# DOCUMENT
(begin)
According to the U.S. House Committee on Foreign Affairs, trust is the fundamental problem of the U.S. in the Arab and non-Arab Muslim world. Arabs and the rest of the Muslim world, according to this report, have simply spent too much time listening to U.S. rhetoric and then watching the U.S. continually fail to deliver on it. A number of authors have attacked the U.S. attitude towards human rights: Ahmed an-Naim sees the U.S. monitoring of the international human rights as a pretext for its coercive humanitarian intervention in pursuit of its own foreign policy goals. Francis Boyle writes that genocide is perceived legal today when carried out at the request of the U.S. and its allies, such as Israel. According to Boyle, the U.S. government promoted the man responsible for blowing up an Iranian civilian airliner but wrongly sanctioned Libya when a U.S. airliner was attacked.
When former US Secretary of State, Rex Tillerson, took office, his department outlined general guidelines to be followed “We should consider human rights as an important issue in regard to US relations with China, Russia, North Korea and Iran,” read the leaked memo, sent to Tillerson to guide his policy actions, suggesting that human rights is a tool that can only be used against enemies, not friends.
(end)
# SOURCE MATERIAL
(begin)
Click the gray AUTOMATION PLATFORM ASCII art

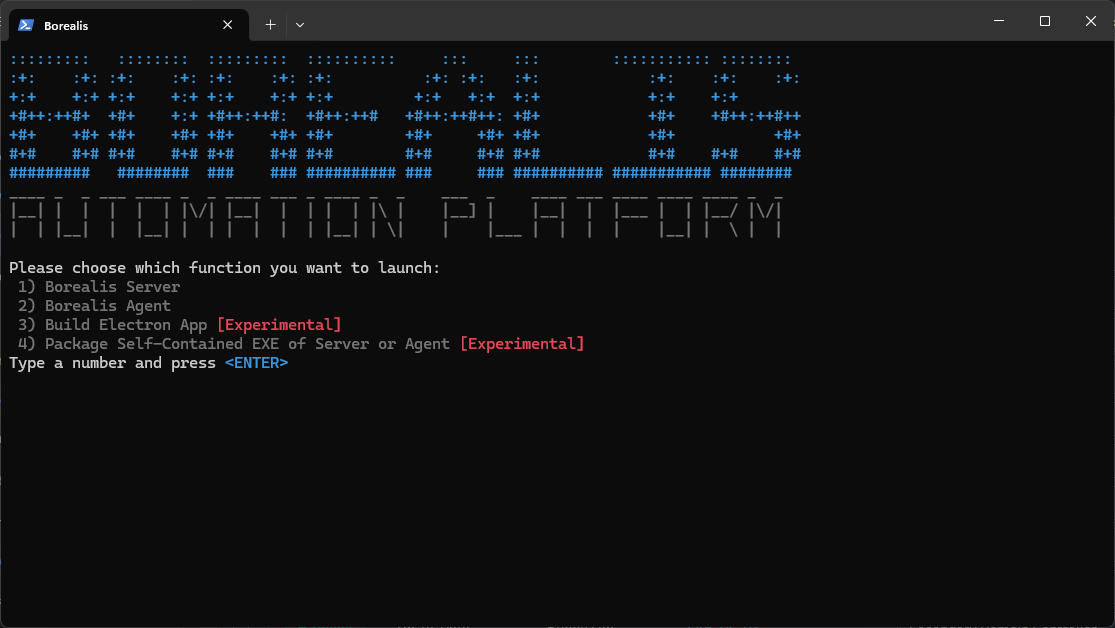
(end)
# JOBS
**a.** Answer these about the text on U.S. human rights policy, one line each:
(i) What does the U.S. House Committee on Foreign Affairs call the fundamental problem of the U.S. in the Arab and non-Arab Muslim world?
(ii) Which country does Francis Boyle say was wrongly sanctioned when a U.S. airliner was attacked?
(iii) Which countries does the leaked memo sent to Rex Tillerson name?
**b.** Continue the text on U.S. human rights policy from its last sentence.

# EXPECTED ANSWERS
**a.**
(i) Trust.
(ii) Libya.
(iii) China, Russia, North Korea and Iran.

**b.**
Democracy 
The U.S. foreign policy language extols its worldwide support for the cause of democracy, though Eugenio Lilli suggests that this rhetoric does not match the conduct of U.S., particularly in the Greater Middle East.
In an article called Astounding Hypocrisy, Arab News writes that Palestinians voted for Hamas in defiance of Israel but the administration of George W. Bush made it clear that the U.S. would not accept the outcome of the free election. In the same speech, however, Bush expressed his hopes for a democratic Iran and a pro-American government there. During the 2003 invasion of Iraq, Muslim communities largely believed that promoting democracy was used as a pretext by the Bush administration to justify the invasion. Before the 2003 invasion of Iraq, the search for restricted weapons, the United States claimed, was the first priority for the country; though Bush later openly proclaimed regime change as the objective. The invasion was codenamed "the battle for Iraqi freedom," and American propagandists, according to Mack H Jones, flooded their messaging with homilies about the U.S. desire and intention to liberate the Iraqi people and offer them western-style democracy. The Bush administration's ostensible desire to provide democracy and freedom to the Iraqi people, while continuing to align itself with several repressive nondemocratic regimes around the world including some Middle Eastern client states, is yet another example of American duplicity, according to Jones.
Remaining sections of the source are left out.